Excerpt:
Experiment 4 examined the power of the LRT using the tree topology, simulation parameters, and codon frequencies derived from the HIV-1 pol gene (Yang et al.2000) (table 3 ). As before, the power of the LRT was higher for longer sequences. Moreover, the power increased with the increase of S, peaked, and then decreased with a further increase in S. However, the level of sequence divergence at which the power began to fall differed from previous experiments. To enable a qualitative comparison, we used the average number of nucleotide changes per codon per branch as a relative measure of sequence divergence. This is S/(2T − 3), where 2T − 3 is the number of branches of an unrooted tree of T taxa. Unlike experiment 1, in which the highest power was observed at the medium level of sequence divergence (S = 1.1 and T = 6, or S/(2T − 3) = 0.12), here the highest power was obtained for relatively divergent data sets (S = 9.1 and T = 5, or S/(2T − 3) = 1.3). Hence, the optimal sequence divergence depends on the properties of the data and appears to be within the medium-to-high range.

In experiment 5, we simulated data under M8 (beta&ω) and analyzed them with M7 (beta) and M8 (beta&ω) (table 3 ). Although ω̂ derived from M8 often suggested positive selection, the power of the LRT was substantially lower than in experiment 1. For example, when N = 500 and S = 1.1, the power was P_+s,0.05 = 95% in experiment 1 but only 77% in experiment 5. This difference is due to the fact that M0 is less realistic than M7 and easier to reject (see below).

In experiment 6, we examined whether the LRT was sensitive to the true distribution of ω by simulating data under M3 (discrete) and analyzing them with M7 (beta) and M8 (beta&ω) (table 3 ). The results were compared with those of experiment 1, where the data were analyzed with M0 and M3. The null model M0 was rejected much more frequently than the null model M7. For example, for the combination N = 500 and S = 1.1, the power was P_+s,0.01 = 100% in experiment 1 and 48% in experiment 6. Comparison between M7 and M8 is clearly a more stringent test of positive selection than comparison between M0 and M3. In contrast to P_+s, P₊ was often higher in experiment 6 than in experiment 1 except for the combination N = 500 and S = 11 (table 3 ). In sum, parameter estimates under M8 tend to suggest positive selection more often than M3, but the LRT based on M8 is significant less often than the LRT based on M3.

In experiment 7, we simulated data under M8 (beta&ω) and analyzed them using M0 (one-ratio) and M3 (discrete) (table 3 ). The results were compared with those of experiment 5, in which the data were analyzed using models M7 (beta) and M8 (beta&ω). We observed the same pattern as in the comparison between experiments 1 and 6. First, the null model M0 (one-ratio) was rejected more frequently than the null model M7 such that the power P_+s was always higher for the LRT comparing M0 and M3 than for the LRT comparing M7 and M8. For example, for N = 500 and S = 1.1, the power was P_+s,0.01 = 100% in experiment 7 and 65% in experiment 5 (table 3 ). Second, the proportion of replicates in which positive selection was indicated by parameter estimates (P₊) was generally higher under M8 than under M3 (table 3 ).

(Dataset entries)
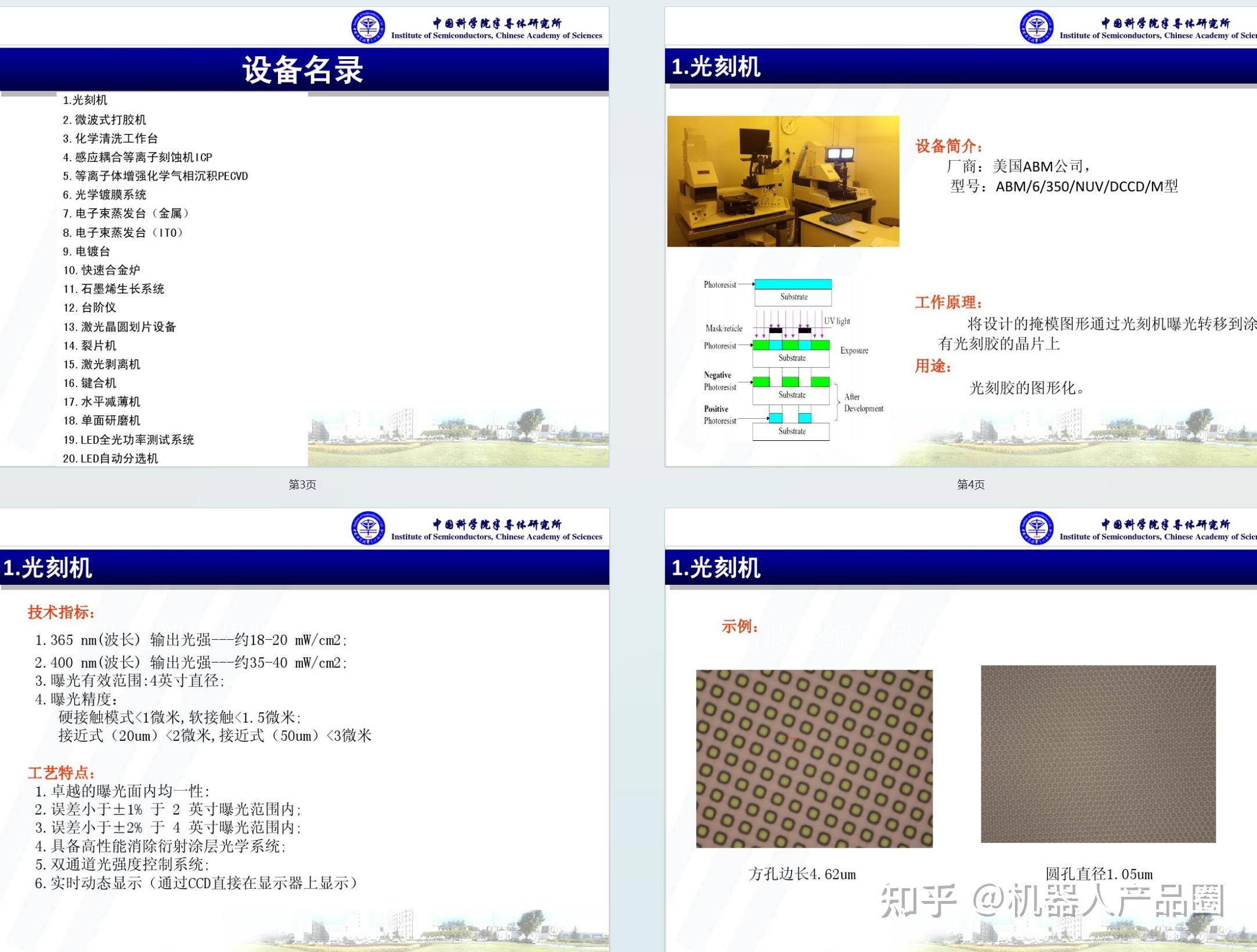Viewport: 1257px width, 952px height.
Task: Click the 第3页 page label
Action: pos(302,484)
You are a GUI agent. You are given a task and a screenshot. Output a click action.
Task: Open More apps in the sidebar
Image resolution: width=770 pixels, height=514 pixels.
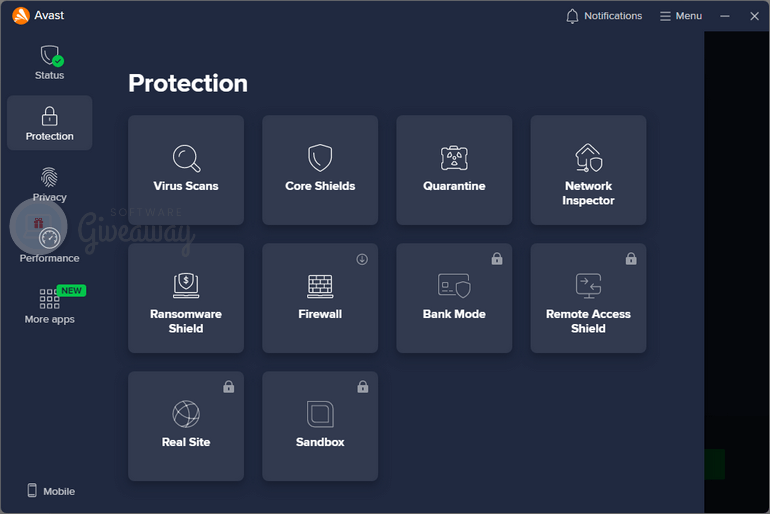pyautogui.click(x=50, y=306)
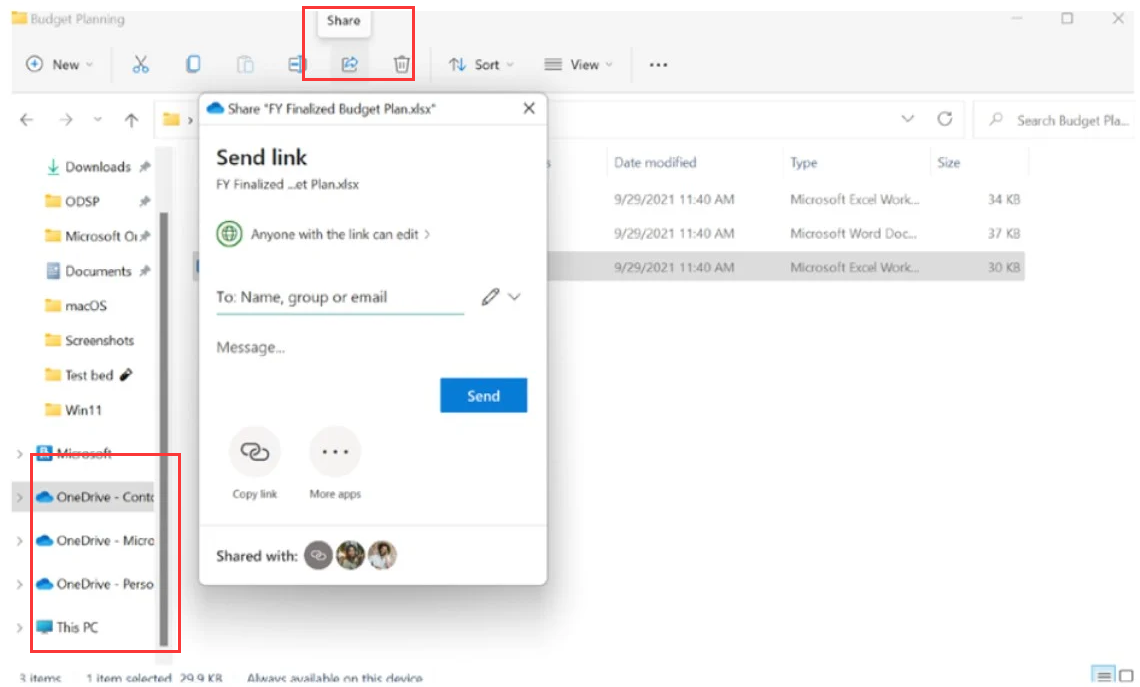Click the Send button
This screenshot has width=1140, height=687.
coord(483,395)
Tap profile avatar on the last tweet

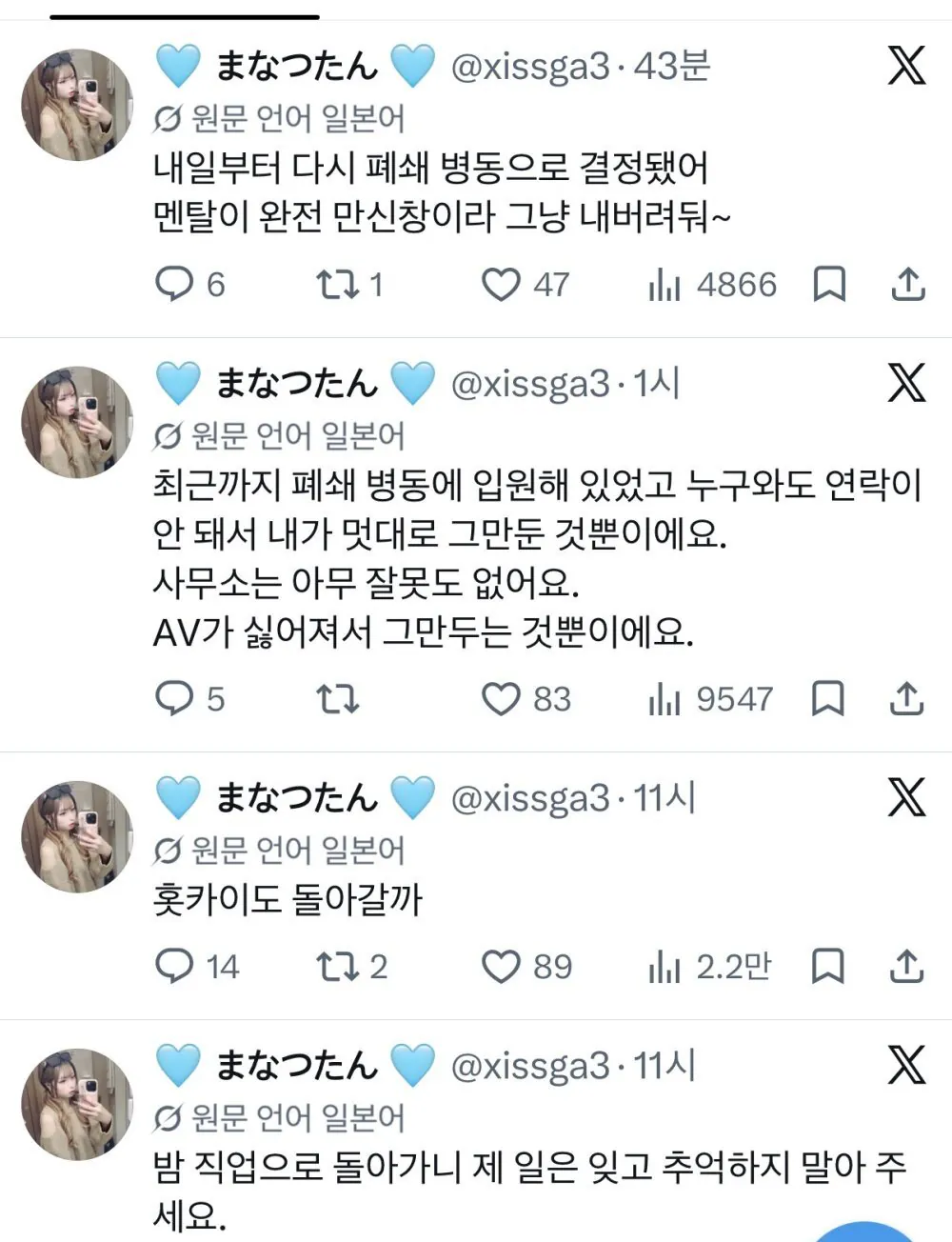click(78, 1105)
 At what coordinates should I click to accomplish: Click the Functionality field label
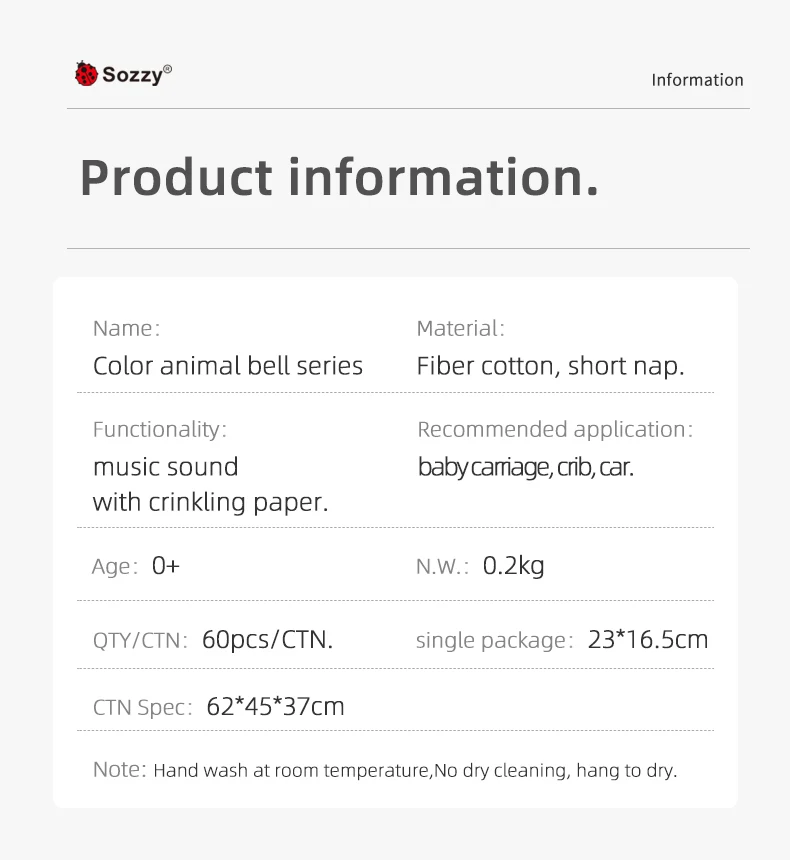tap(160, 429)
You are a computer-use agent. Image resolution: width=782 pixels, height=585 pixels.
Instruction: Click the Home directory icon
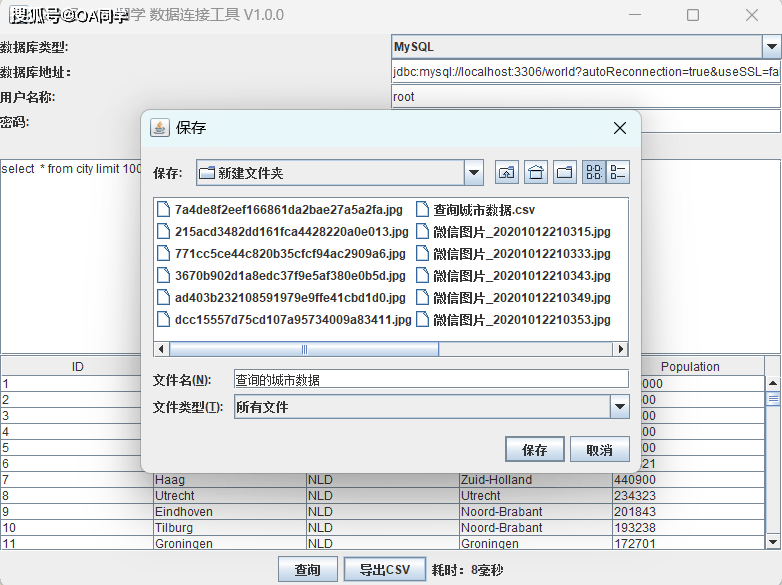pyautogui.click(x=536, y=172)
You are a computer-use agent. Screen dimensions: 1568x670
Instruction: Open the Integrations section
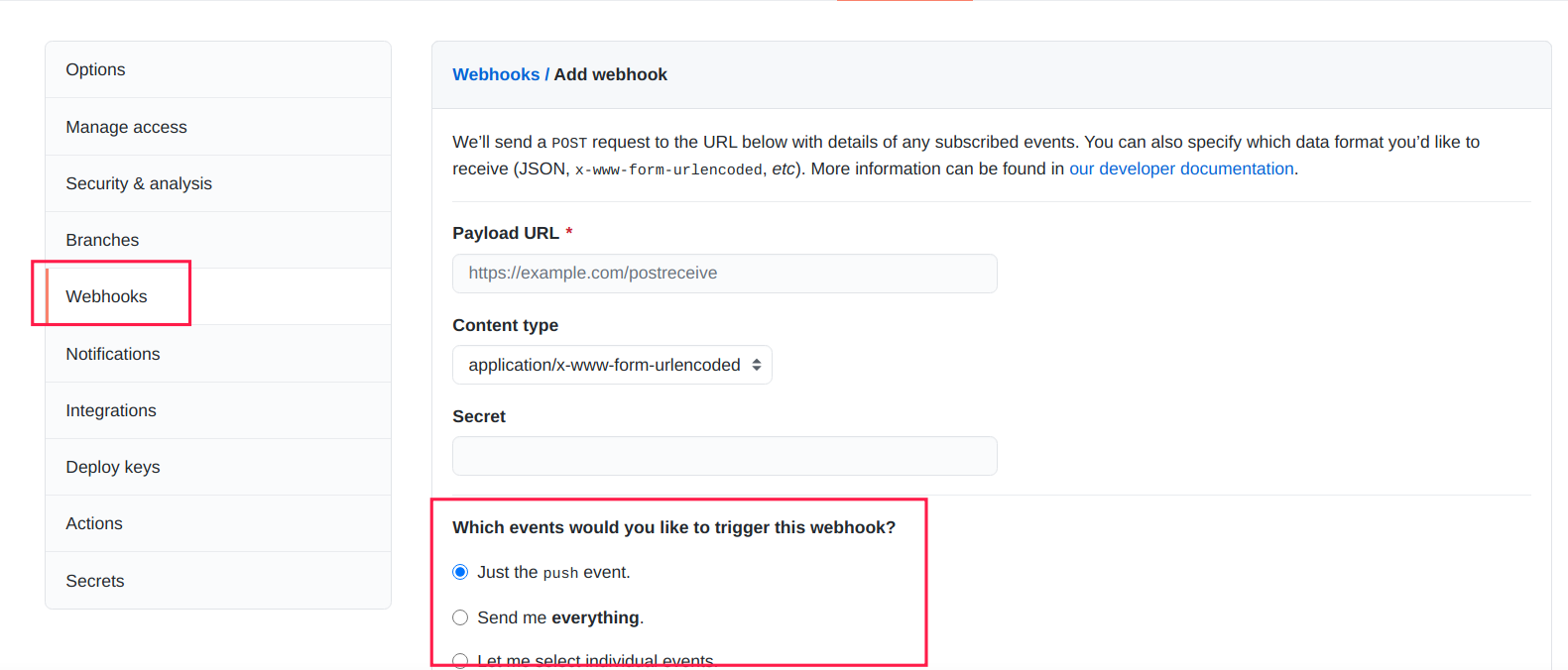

Your goal:
Please carry on the passage about the LRT simulation experiments, starting right after its last sentence.

Output for this exercise:
Discussion

Accuracy of the χ² Approximation

If the type I error rate of a test is greater than α, the test is liberal and unreliable. If the type I error rate is less than α, the test is conservative and might lack power. It would be best to use the correct distribution of the LRT statistic 2Δℓ under the null hypothesis, or its close approximation, as then the type I error rate would match the significance level α. However, finding such a distribution for the two LRTs considered in this paper is problematic, mainly because of the boundary problem.

A number of special cases of LRTs under nonstandard conditions are discussed in Self and Liang (1987) , which remains the latest reference on this issue. If only one parameter is on the boundary of the parameter space, the LRT statistic is approximately distributed as a mixture ½χ²₀ + ½χ²₁ if no other parameter is tested (case 5 of Self and Liang 1987 ). Here, χ²₀ is the distribution that takes the value 0 with probability 1. An example is the comparison of the one-rate and gamma-rates models of among-sites rate variation. In this case, the null model (one-rate) is equivalent to fixing the shape parameter α of the gamma distribution at infinity (Yang 1996 ). Recent simulations (Goldman and Whelan 2000 ; Ota et al.2000) showed that the LRT statistic fits the above mixture distribution very well even when the sample size is not very large. However, increasing the number of boundary parameters complicates the case and, in some situations, might cause the LRT statistic not to be expressible as a mixture of χ² distributions (e.g., case 8 of Self and Liang 1987 ). Moreover, the existence of a consistent ML estimator is one of the main assumptions for the LRT statistic to asymptotically converge to the χ² or its mixture distributions (Self and Liang 1987 ). In the LRTs considered in this paper, some parameters are not estimable, so none of the known distributions or their mixtures are expected to apply.

Consequently, we used χ²₄ to compare M0 (one-ratio) and M3 (discrete), and we used χ²₂ to compare M7 (beta) and M8 (beta&ω), as suggested by Yang et al. (2000) . This approach makes the LRT conservative and leads to loss of power. This might be particularly important for data sets of highly similar sequences, as failure to detect positive selection might be due to the lack of power of the LRT. Note that when we examined the accuracy of the LRT (table 2 ), we considered the statistic 2Δℓ only, but when we examined the power of the test P_+s (table 3 ), we further required that parameter estimates in the alternative model (M3 or M8) suggested positive selection. Thus, the LRTs used in detecting positive selection as examined in table 3 are even more conservative than the results of table 2 suggest.

Besides the boundary problem, the χ² approximation can also be affected by insufficient sample sizes. However, our simulation with no boundary problem, as well as previous studies (e.g., Whelan and Goldman 1999 ; Zhang 1999 ), suggests that even with relatively short sequences (e.g., with 50 codons), the distribution of 2Δℓ fits the χ² quite well. Hence, analysis of short sequences appears feasible, although it might be difficult to get significant results. We should note that when the χ² approximation is unreliable, Monte Carlo simulation can be used to obtain the correct null distribution (Goldman 1993 ).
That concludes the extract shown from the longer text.